* **Listed records**
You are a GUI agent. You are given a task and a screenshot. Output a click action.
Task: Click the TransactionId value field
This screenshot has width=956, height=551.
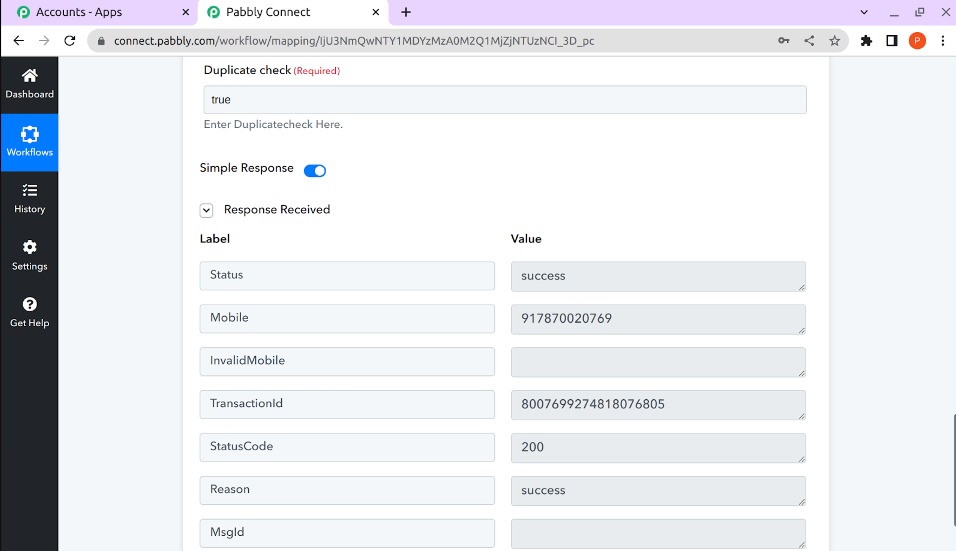point(657,404)
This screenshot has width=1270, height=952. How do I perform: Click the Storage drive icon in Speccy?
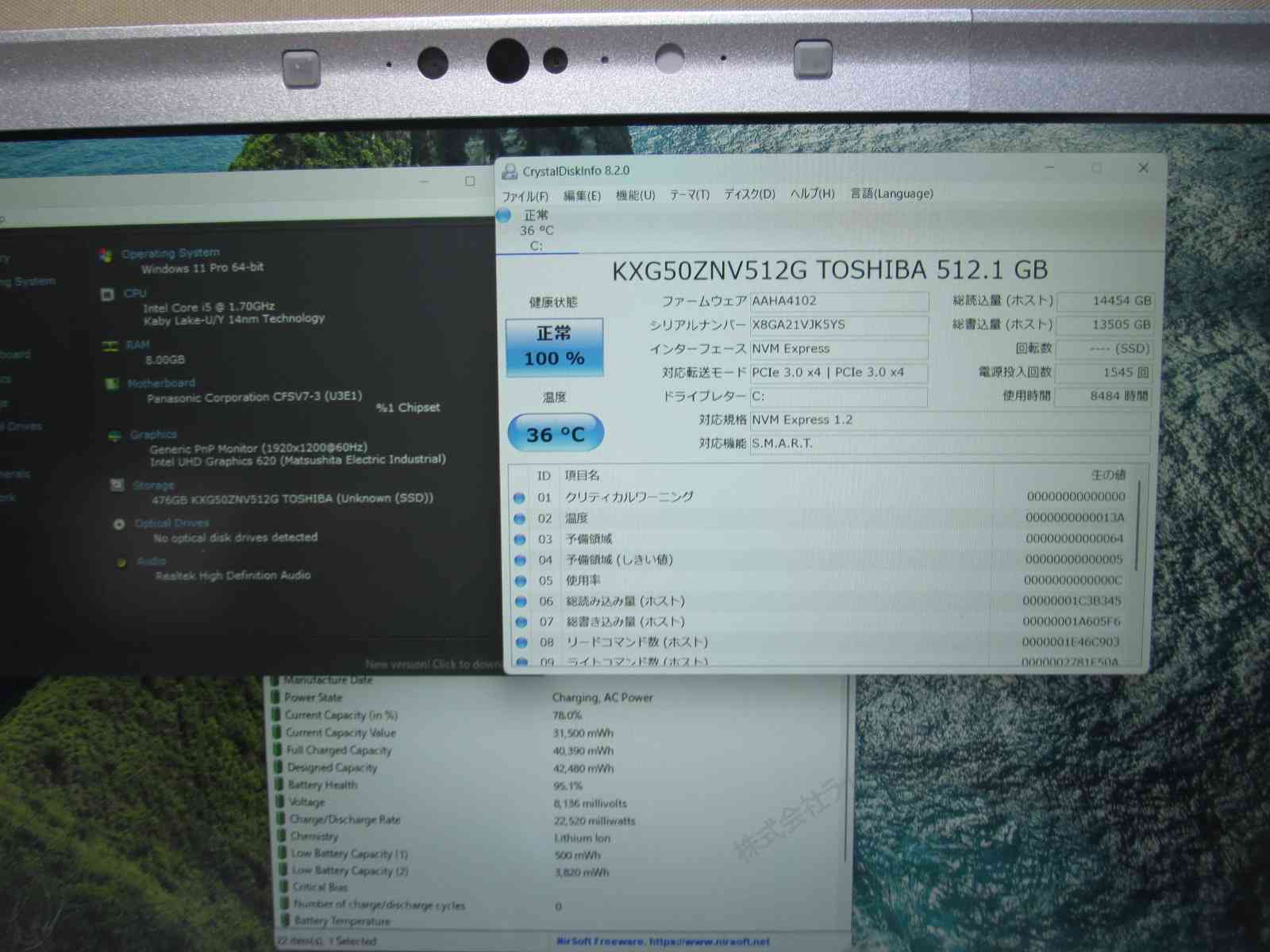[x=117, y=485]
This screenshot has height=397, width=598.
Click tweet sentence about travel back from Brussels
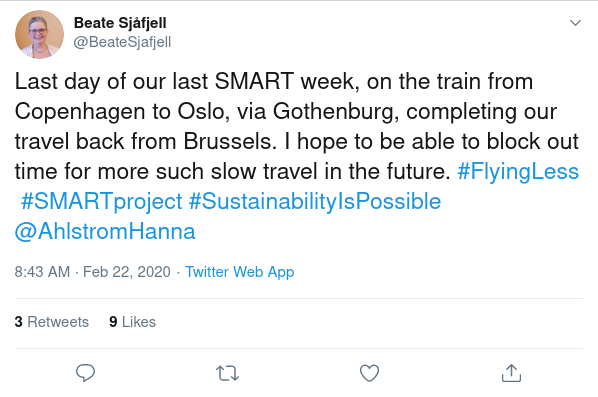145,141
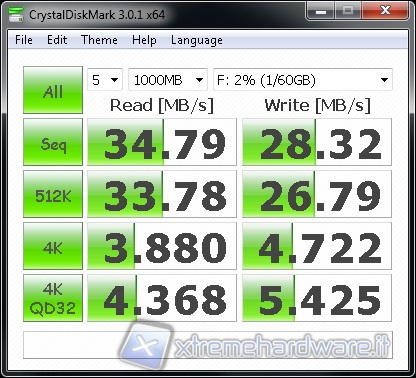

* **Exercise directions**
Transcribe exactly the lines from the one with "Task: Click the TransactionId value field" to the last line of the records, both included, so that no picture appears in the copy.

* **Reply**
Task: Click the TransactionId value field
This screenshot has width=956, height=551.
point(657,404)
This screenshot has width=1270, height=952. How do I perform: Click the Storage drive icon in Speccy?
[x=117, y=485]
This screenshot has height=397, width=598.
Click tweet sentence about travel back from Brussels
145,141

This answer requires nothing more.